* DATA TO USE
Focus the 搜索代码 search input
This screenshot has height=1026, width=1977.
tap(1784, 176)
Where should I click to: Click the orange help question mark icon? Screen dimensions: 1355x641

==

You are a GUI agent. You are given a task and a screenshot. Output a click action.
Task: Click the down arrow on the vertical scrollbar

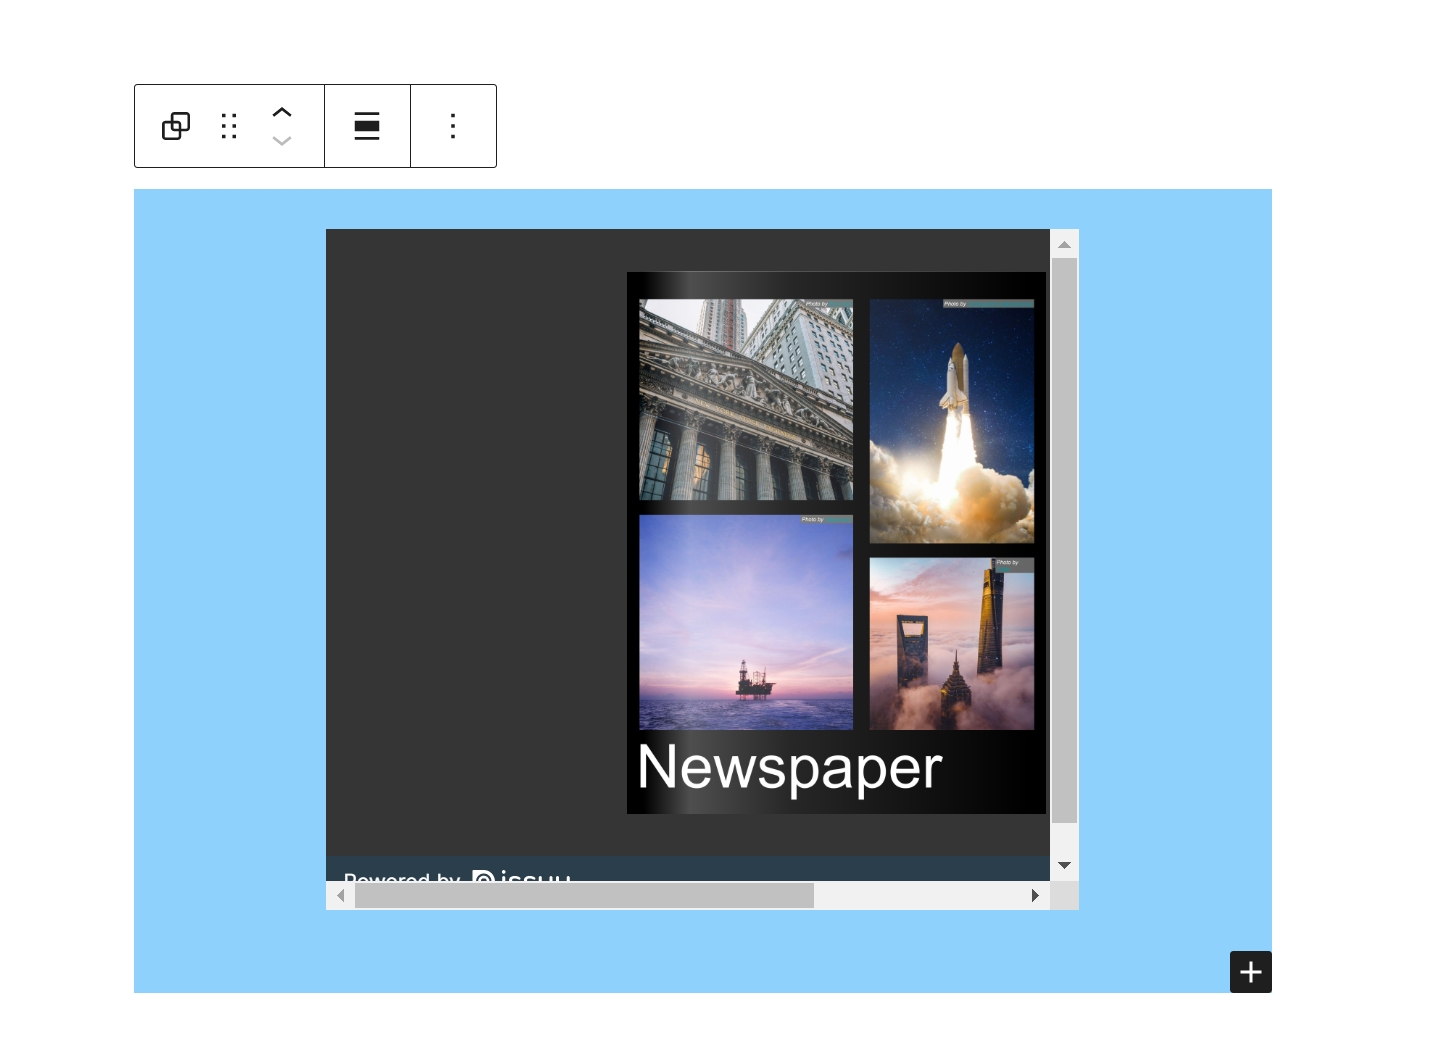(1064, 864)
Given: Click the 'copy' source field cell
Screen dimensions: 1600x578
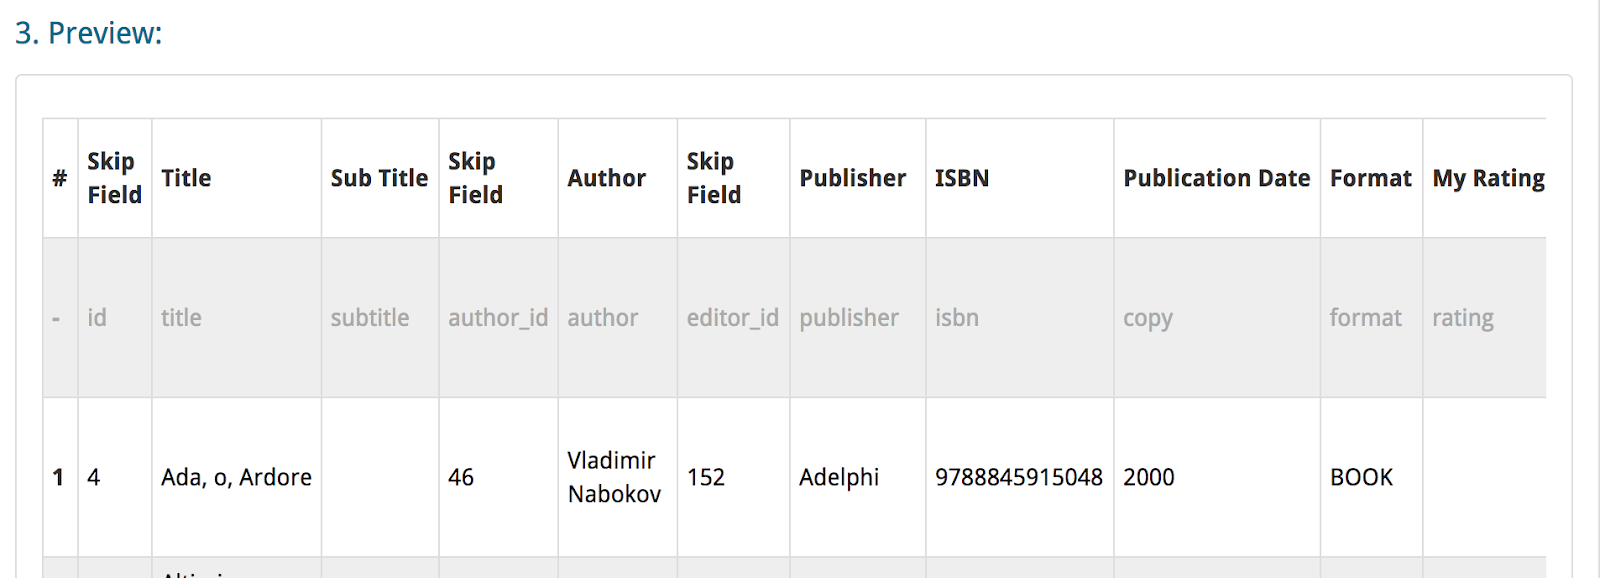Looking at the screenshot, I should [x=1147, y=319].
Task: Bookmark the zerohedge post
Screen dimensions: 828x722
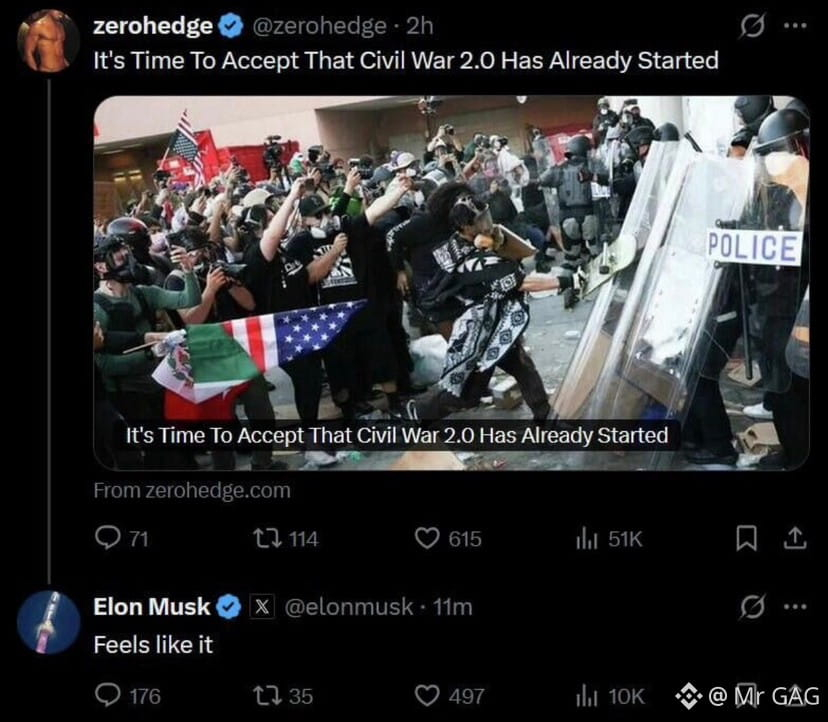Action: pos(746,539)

* * *

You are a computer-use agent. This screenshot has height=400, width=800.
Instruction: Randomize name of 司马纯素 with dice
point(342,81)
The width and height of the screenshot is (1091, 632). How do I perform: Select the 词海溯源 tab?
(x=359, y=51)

* WHAT IS NEEDED
Rewrite the listing's stretch from the line containing "You are a GUI" through the line containing "Action: pos(746,539)", swapping "scrollbar" for "scroll bar" and keeping everything else unchanged. Omit the pictures from your output.

* TASK ANSWER
You are a GUI agent. You are given a task and a screenshot. Output a click action.
Task: Click the down arrow on the vertical scroll bar

(1064, 864)
Given: Click the 'copy' source field cell
Screen dimensions: 1600x578
Looking at the screenshot, I should [x=1147, y=319].
Task: Bookmark the zerohedge post
Screen dimensions: 828x722
Action: pos(746,539)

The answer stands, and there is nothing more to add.